TEXTO EXTRAÍDO:
Controverso pelos fatos que o rodeiam, o contexto foi resgatado e amplificado quando o filme estreou em 2016, dividindo opiniões no país. A família do lutador solicitou a retirada do filme das salas de cinema, sob a justificativa de proteger os filhos de Valero, hoje com 12 e 14 anos: “Não estamos de acordo com que pessoas alheias à família façam um filme apenas porque eles gostam”, disse o irmão de Edwin, Edward Valero. O Tribunal Supremo de Justiça aceitou o pedido e retirou a fita das salas. Por outro lado, o diretor do filme, Ignacio Castillo Cottin, defende que a justificativa para que essas ações fossem tomadas é muito maior, destacando ”o medo, que parte de um desconhecimento”.

DADOS DE ORIGEM:

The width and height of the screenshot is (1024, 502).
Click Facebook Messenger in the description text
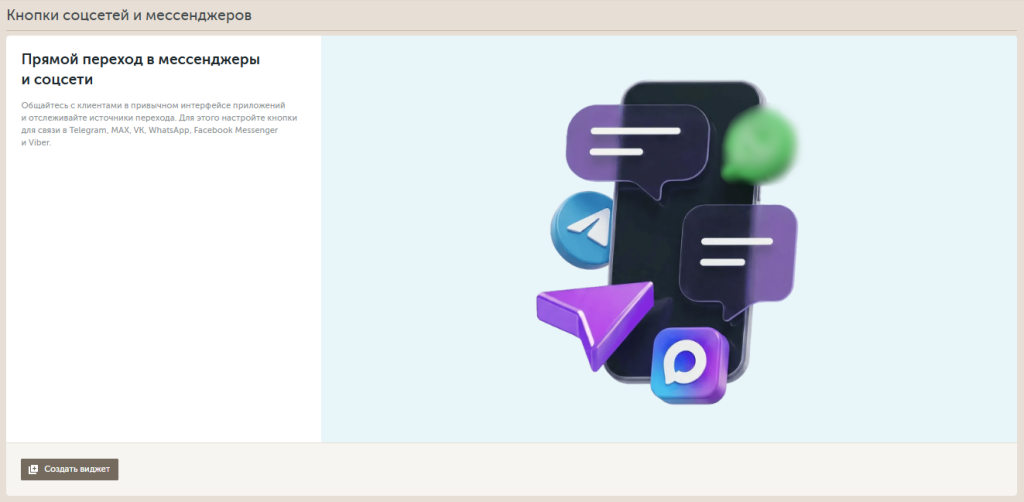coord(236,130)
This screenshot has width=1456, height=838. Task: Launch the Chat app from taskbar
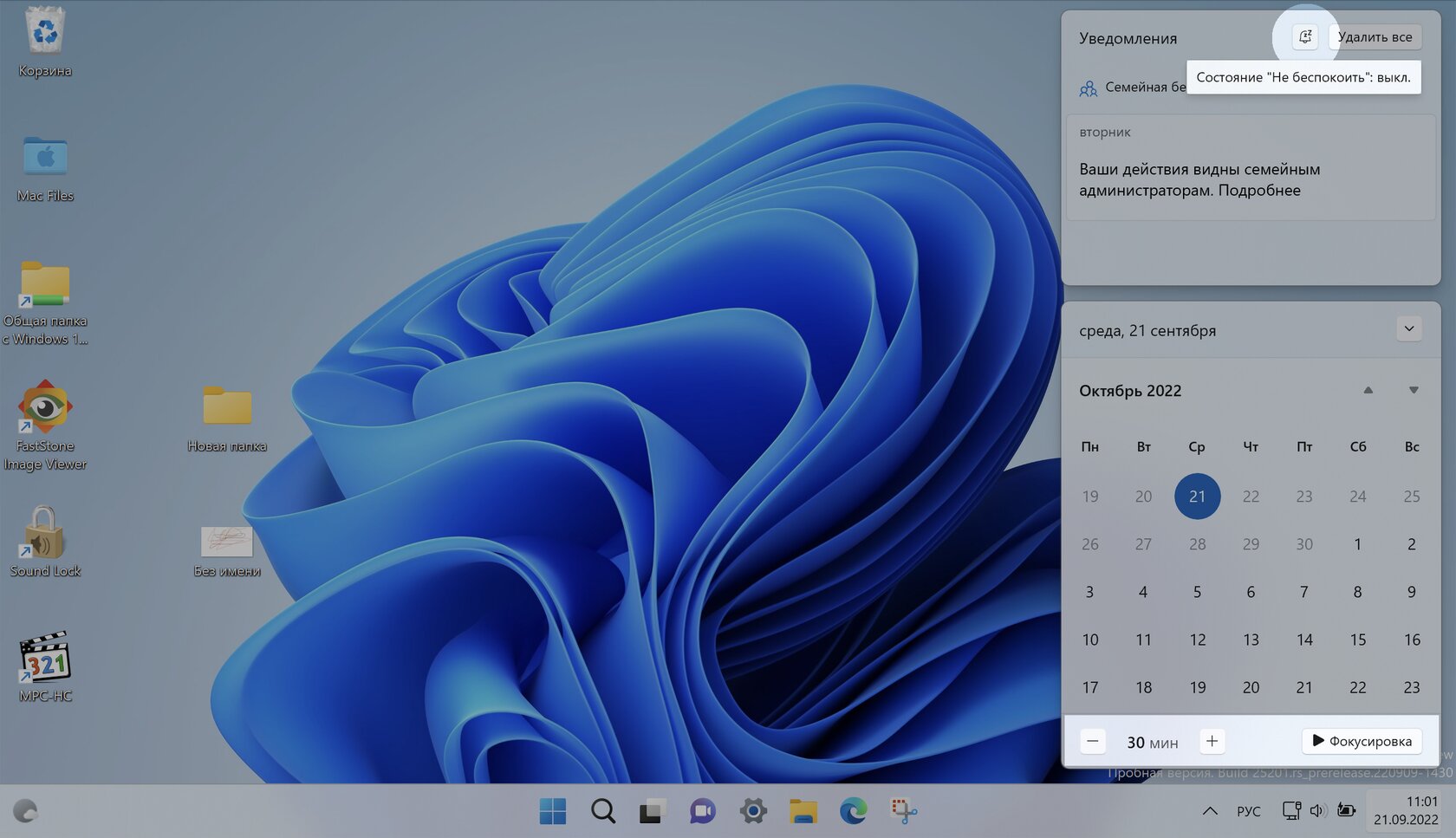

...

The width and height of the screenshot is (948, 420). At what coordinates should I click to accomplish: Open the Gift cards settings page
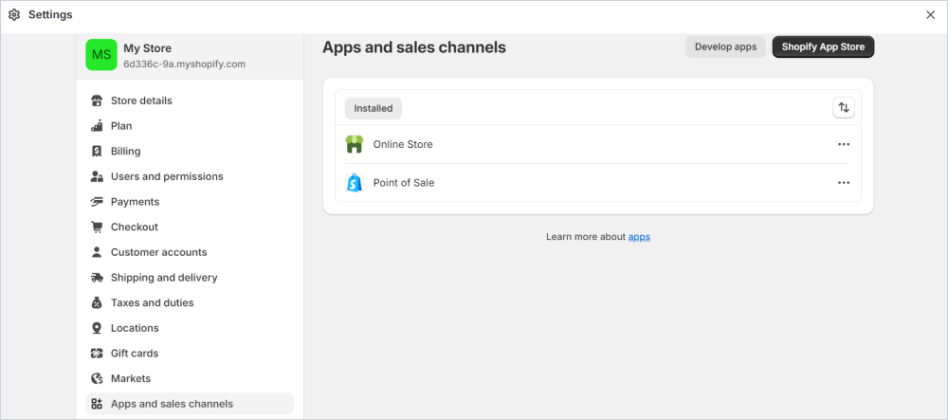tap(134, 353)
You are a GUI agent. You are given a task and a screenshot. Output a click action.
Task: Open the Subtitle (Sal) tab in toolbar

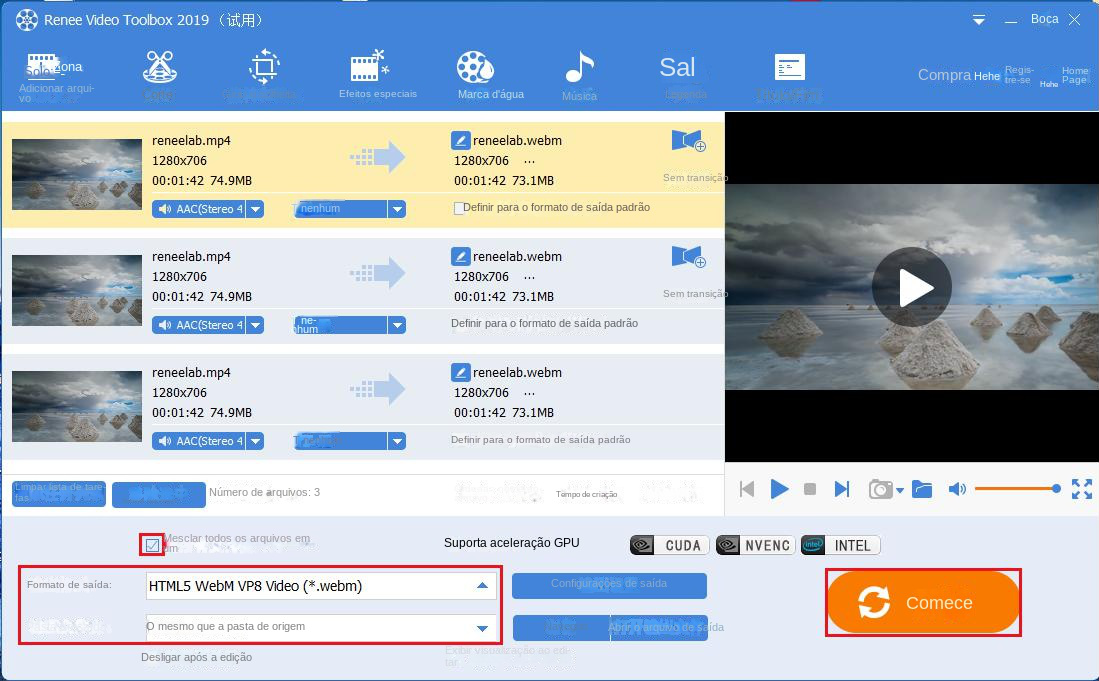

TAREFAS:
a) Devolva sem alterações as linhas das entradas, começando na linha que contém "The width and height of the screenshot is (1024, 502)." e terminando depois da linha que contém "This screenshot has". Deixe as imagens de fora da resposta.
b) Retome o texto sobre o filme acerca do lutador Edwin Valero, continuando a partir da última frase apresentada.

RESPOSTAS:
a)
The width and height of the screenshot is (1024, 502).
Click Facebook Messenger in the description text
coord(236,130)
This screenshot has width=1456, height=838. Task: Launch the Chat app from taskbar

b)
Outro contexto que aparece é o grande apoio que Edwin recebeu do ex-presidente da Venezuela, Hugo Chávez, no auge da sua carreira, e como o próprio lutador se demonstrou um grande apoiador das políticas e do governo dele. À época de sua morte, o presidente chegou a se manifestar: “Torna-se necessário sublinhar a canalha midiática que havia cercado O Inca há meses. Nunca lhe foi perdoada sua identificação com a Revolução Bolivariana. Havia que destruir, a qualquer custo, quem havia se tornado um símbolo”.
Independente da visão tomada em relação à sua censura, o filme parece se ater muito mais às questões pessoais do lutador, já que os momentos políticos são pouquíssimos e irrelevantes para o decorrer da história. Isso, no mínimo, demonstra o peso do contexto político numa sociedade como a da Venezuela: seja pelo medo de abordar questões políticas por receio da repercussão ou a simples intenção de omiti-las pela saturação do assunto no país. A intenção de provocar politicamente é ausente, ao mesmo tempo em que os retratos da influência da política na vida do próprio lutador são inexistentes.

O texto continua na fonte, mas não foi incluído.